### Prompt:
Print every line below exactly as written, but leave the pictures behind.

### Data for the task:
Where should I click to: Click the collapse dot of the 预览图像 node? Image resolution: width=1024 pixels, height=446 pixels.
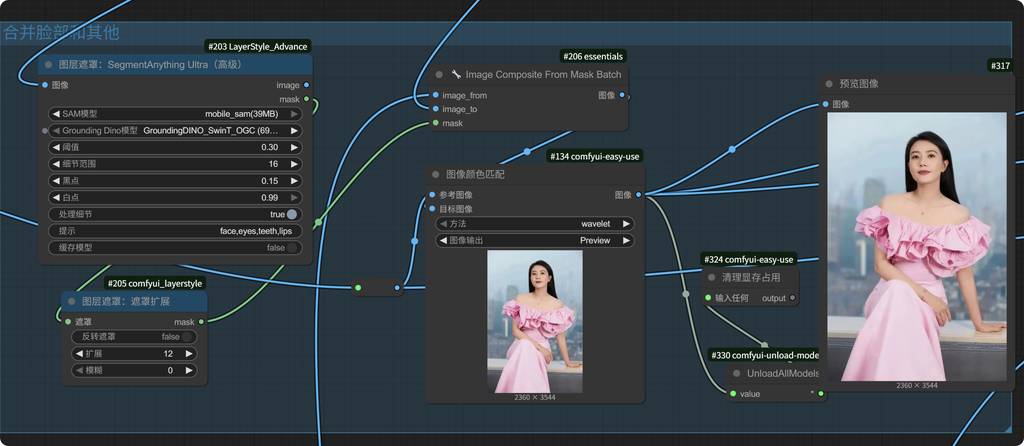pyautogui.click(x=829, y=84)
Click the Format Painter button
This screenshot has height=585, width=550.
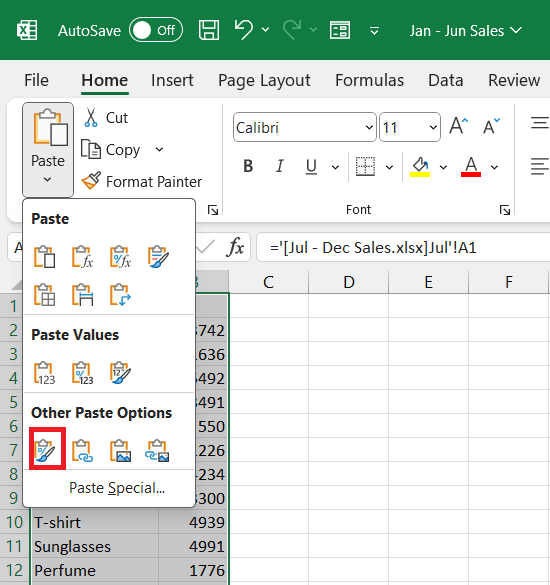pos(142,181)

### Exercise result:
Where should I click to: Click the collapse dot of the 预览图像 node? Image resolution: width=1024 pixels, height=446 pixels.
pyautogui.click(x=829, y=84)
Click the Format Painter button
This screenshot has height=585, width=550.
pos(142,181)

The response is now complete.